• RECORDS SHOWN

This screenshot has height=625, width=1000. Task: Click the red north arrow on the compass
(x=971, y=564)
---
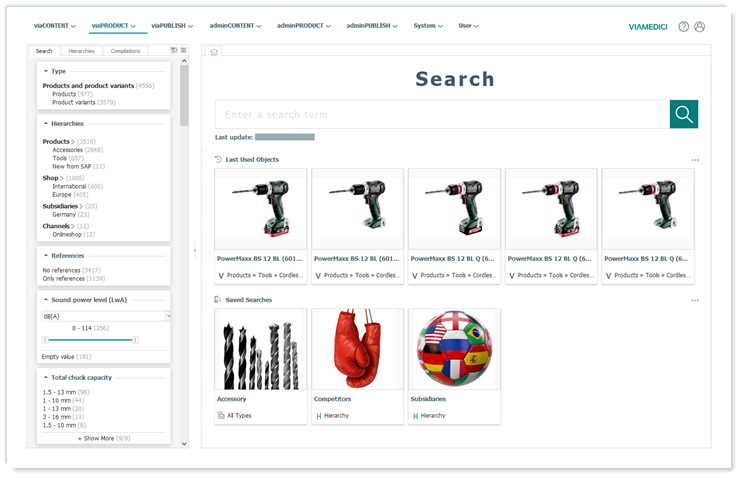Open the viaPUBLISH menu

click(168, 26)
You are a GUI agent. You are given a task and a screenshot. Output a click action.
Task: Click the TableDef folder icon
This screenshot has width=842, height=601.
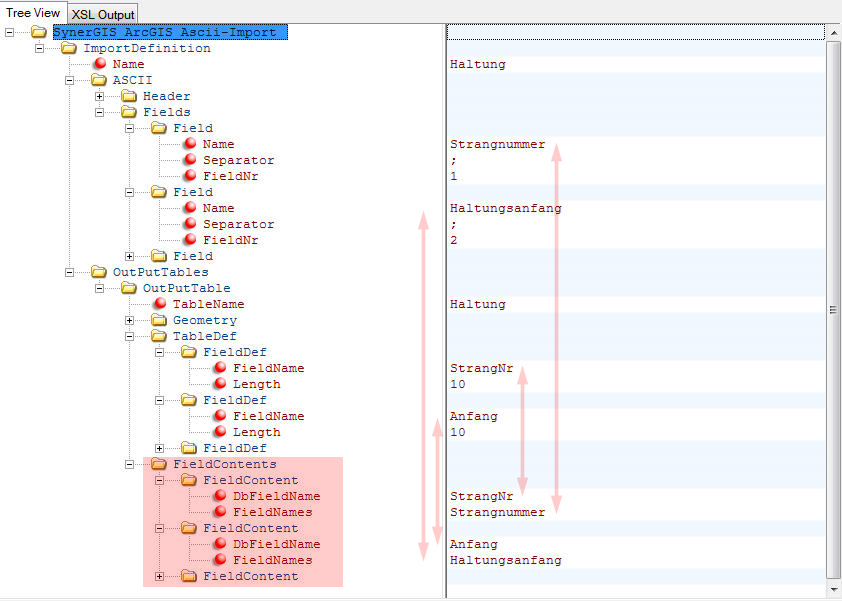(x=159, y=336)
==
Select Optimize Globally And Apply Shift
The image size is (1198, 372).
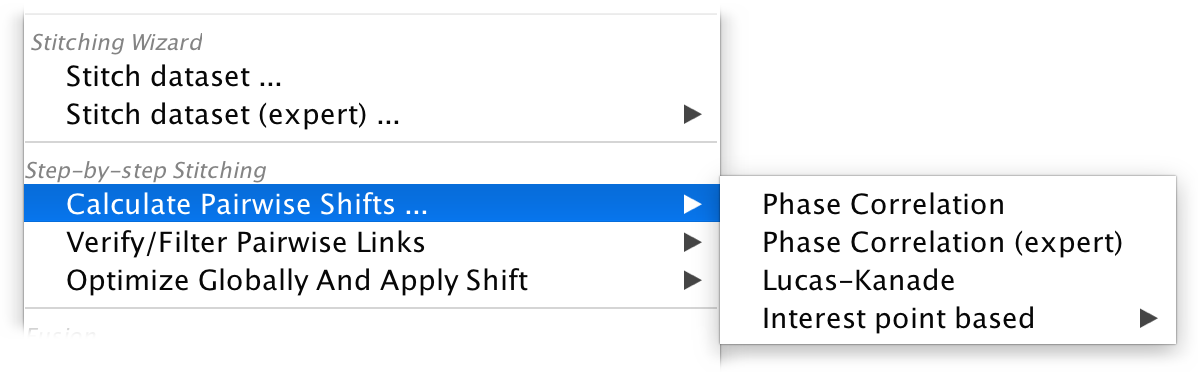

• TASK DESCRIPTION
From the records above, transcribe exactly the run of lines that opens with the line holding "Select Optimize Globally And Apply Shift" and closes with the line holding "The image size is (1198, 372).", both included.

• SOLUTION TO THIS TASK
Select Optimize Globally And Apply Shift
The image size is (1198, 372).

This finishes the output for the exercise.